Questo viaggio è anche un viaggio di messe. Non vado mai a messa, non sono credente, sono profondamente agnostica, ma non sono ostile alle religioni in generale se rispettano la mia libertà, quindi partecipo con curiosità. E ne vale la pena. La religione qua riacquista il suo valore originario, offre una risposta sociale ai problemi dei credenti. Se la vita è difficile, la messa deve dare gioia. Omelie semplici e dirette che parlano in modo chiaro di cosa fare e cosa non fare per essere felici, rituali sentiti, e soprattutto canti e danze. Alla fine di ogni celebrazione, fedeli e prete, anche il vescovo se c’è, si scatenano. E immagino che sia un momento importante è liberatorio per chi vive in un mondo così difficile.

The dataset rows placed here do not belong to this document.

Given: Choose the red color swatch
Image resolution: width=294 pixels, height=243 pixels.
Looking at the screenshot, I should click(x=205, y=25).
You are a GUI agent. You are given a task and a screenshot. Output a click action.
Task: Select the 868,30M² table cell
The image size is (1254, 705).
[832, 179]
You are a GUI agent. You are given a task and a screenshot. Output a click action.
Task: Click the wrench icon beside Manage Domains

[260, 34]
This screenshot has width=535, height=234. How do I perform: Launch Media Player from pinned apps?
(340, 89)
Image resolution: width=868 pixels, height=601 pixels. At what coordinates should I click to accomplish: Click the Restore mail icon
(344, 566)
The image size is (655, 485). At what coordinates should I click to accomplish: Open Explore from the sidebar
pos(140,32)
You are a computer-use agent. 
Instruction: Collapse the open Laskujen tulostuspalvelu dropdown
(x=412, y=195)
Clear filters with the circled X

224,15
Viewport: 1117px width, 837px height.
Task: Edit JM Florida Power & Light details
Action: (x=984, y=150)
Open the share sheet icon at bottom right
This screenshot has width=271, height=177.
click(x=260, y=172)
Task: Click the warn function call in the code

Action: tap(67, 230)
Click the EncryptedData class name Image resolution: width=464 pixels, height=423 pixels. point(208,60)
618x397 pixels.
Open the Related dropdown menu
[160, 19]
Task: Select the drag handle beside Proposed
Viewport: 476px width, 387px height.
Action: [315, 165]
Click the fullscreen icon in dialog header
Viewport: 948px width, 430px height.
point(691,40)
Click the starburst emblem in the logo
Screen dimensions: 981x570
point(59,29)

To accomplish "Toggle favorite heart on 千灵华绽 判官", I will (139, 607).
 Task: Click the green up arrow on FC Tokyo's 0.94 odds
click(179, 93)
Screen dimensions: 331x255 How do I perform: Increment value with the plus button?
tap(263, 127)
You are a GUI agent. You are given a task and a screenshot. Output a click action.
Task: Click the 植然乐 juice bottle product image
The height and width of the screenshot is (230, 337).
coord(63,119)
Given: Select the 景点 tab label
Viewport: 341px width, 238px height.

(Sì, questo è il Paolo Vallesi de "La forza della vita" che ha fatto cantare "Volare" praticamente a chiunque in Burkina)

È ancora il mio Burkina e non lo è più, perché ho uno sguardo diverso su tutto adesso, forse più professionale, ma al tempo stesso tocca qualcosa dentro di me, mette in discussione tutto quello che faccio nel mio lavoro, e quello che sono nella mia vita.

Cerco tracce che mi confermino che il mio lavoro serva a qualcosa, che gli aiuti aiutino davvero; e li trovo qua e là, ma non come mi aspetto, perché tutto è assorbito e inglobato in questo mondo caldo e polveroso, e niente assomiglia a quei numeri che leggo nei report, così semplici e inequivocabili. Le 354 studentesse del collegio di Dori, ci osservano da lontano ciucciando un sachet d’eau, si fermano a parlare a gruppetti nel cortile, cantano e ballano, ognuna di loro ha un progetto per la propria vita, delle simpatie e antipatie, va bene a matematica oppure preferisce letteratura; i 30 bambini dell’orfanotrofio di Nouna sono una bambina con un vestito da bambola, tre bambini che giocano con una lattina vuota, un neonato in collo alla sua tata che mi guarda ciucciandosi un pugnetto polveroso, tre bambine esili e flessuose che ci osservano e poi scappano ridacchiando.
Davanti al computer finiscono per essere solo numeri, giusti o sbagliati, che tornano o non tornano.

Tornare è stato bello, mi ha ricordato perché mi piace il lavoro che faccio. Ha risposto alla domanda che tutti quelli che lavorano nella cooperazione dovrebbero farsi ogni mattina, ovvero se fare cooperazione serve davvero? Sì e no. Ma voglio continuare a chiedermelo.